TASK DETAILS -
Verbatim transcription of the listing is needed.
_ _ _
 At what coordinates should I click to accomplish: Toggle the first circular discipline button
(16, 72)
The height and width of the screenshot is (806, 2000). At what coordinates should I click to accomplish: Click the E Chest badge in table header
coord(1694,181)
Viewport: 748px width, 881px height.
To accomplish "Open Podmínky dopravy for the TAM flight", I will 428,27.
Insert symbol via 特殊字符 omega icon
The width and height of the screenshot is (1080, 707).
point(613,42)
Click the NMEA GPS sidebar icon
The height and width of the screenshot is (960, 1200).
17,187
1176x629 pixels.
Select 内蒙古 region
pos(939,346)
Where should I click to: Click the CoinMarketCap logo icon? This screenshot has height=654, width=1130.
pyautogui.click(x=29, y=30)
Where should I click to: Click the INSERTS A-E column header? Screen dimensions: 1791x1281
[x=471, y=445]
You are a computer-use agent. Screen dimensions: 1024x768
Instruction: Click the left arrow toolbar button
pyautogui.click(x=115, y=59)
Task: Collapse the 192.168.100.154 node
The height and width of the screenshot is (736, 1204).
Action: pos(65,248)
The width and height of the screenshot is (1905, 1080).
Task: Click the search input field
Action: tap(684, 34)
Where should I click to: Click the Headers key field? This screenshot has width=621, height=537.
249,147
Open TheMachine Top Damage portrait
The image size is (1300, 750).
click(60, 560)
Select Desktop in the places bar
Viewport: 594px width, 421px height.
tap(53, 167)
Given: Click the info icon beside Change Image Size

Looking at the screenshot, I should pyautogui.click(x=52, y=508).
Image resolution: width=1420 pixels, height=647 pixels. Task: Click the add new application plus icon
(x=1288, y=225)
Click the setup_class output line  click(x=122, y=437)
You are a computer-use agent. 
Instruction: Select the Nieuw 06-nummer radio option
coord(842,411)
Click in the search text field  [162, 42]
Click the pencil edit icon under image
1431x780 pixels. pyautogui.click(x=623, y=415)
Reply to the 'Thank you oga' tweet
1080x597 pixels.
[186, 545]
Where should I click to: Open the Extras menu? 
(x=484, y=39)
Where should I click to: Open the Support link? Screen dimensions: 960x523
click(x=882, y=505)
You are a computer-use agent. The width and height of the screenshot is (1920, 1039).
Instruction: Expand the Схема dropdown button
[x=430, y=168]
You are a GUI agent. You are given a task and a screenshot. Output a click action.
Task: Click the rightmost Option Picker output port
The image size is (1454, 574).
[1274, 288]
_ _ _
SOLUTION TO THIS EXERCISE -
 At what coordinates should I click to accomplish: Toggle the first circular discipline button
(16, 72)
The height and width of the screenshot is (806, 2000). At what coordinates should I click to accomplish: Click the E Chest badge in table header
coord(1694,181)
Viewport: 748px width, 881px height.
To accomplish "Open Podmínky dopravy for the TAM flight", I will 428,27.
Insert symbol via 特殊字符 omega icon
The width and height of the screenshot is (1080, 707).
point(613,42)
Click the NMEA GPS sidebar icon
The height and width of the screenshot is (960, 1200).
17,187
1176x629 pixels.
Select 内蒙古 region
pos(939,346)
Where should I click to: Click the CoinMarketCap logo icon? This screenshot has height=654, width=1130.
pyautogui.click(x=29, y=30)
Where should I click to: Click the INSERTS A-E column header? Screen dimensions: 1791x1281
[x=471, y=445]
You are a computer-use agent. Screen dimensions: 1024x768
Instruction: Click the left arrow toolbar button
pyautogui.click(x=115, y=59)
Task: Collapse the 192.168.100.154 node
The height and width of the screenshot is (736, 1204).
Action: pos(65,248)
The width and height of the screenshot is (1905, 1080).
Task: Click the search input field
Action: tap(684, 34)
Where should I click to: Click the Headers key field? This screenshot has width=621, height=537.
249,147
Open TheMachine Top Damage portrait
The image size is (1300, 750).
click(60, 560)
Select Desktop in the places bar
Viewport: 594px width, 421px height.
tap(53, 167)
Given: Click the info icon beside Change Image Size

Looking at the screenshot, I should pyautogui.click(x=52, y=508).
Image resolution: width=1420 pixels, height=647 pixels. Task: Click the add new application plus icon
(x=1288, y=225)
Click the setup_class output line  click(x=122, y=437)
You are a computer-use agent. 
Instruction: Select the Nieuw 06-nummer radio option
coord(842,411)
Click in the search text field  [162, 42]
Click the pencil edit icon under image
1431x780 pixels. pyautogui.click(x=623, y=415)
Reply to the 'Thank you oga' tweet
1080x597 pixels.
[186, 545]
Where should I click to: Open the Extras menu? 
(x=484, y=39)
Where should I click to: Open the Support link? Screen dimensions: 960x523
click(x=882, y=505)
You are a computer-use agent. The width and height of the screenshot is (1920, 1039).
Instruction: Expand the Схема dropdown button
[x=430, y=168]
You are a GUI agent. You are given a task and a screenshot. Output a click action.
Task: Click the rightmost Option Picker output port
The image size is (1454, 574).
[1274, 288]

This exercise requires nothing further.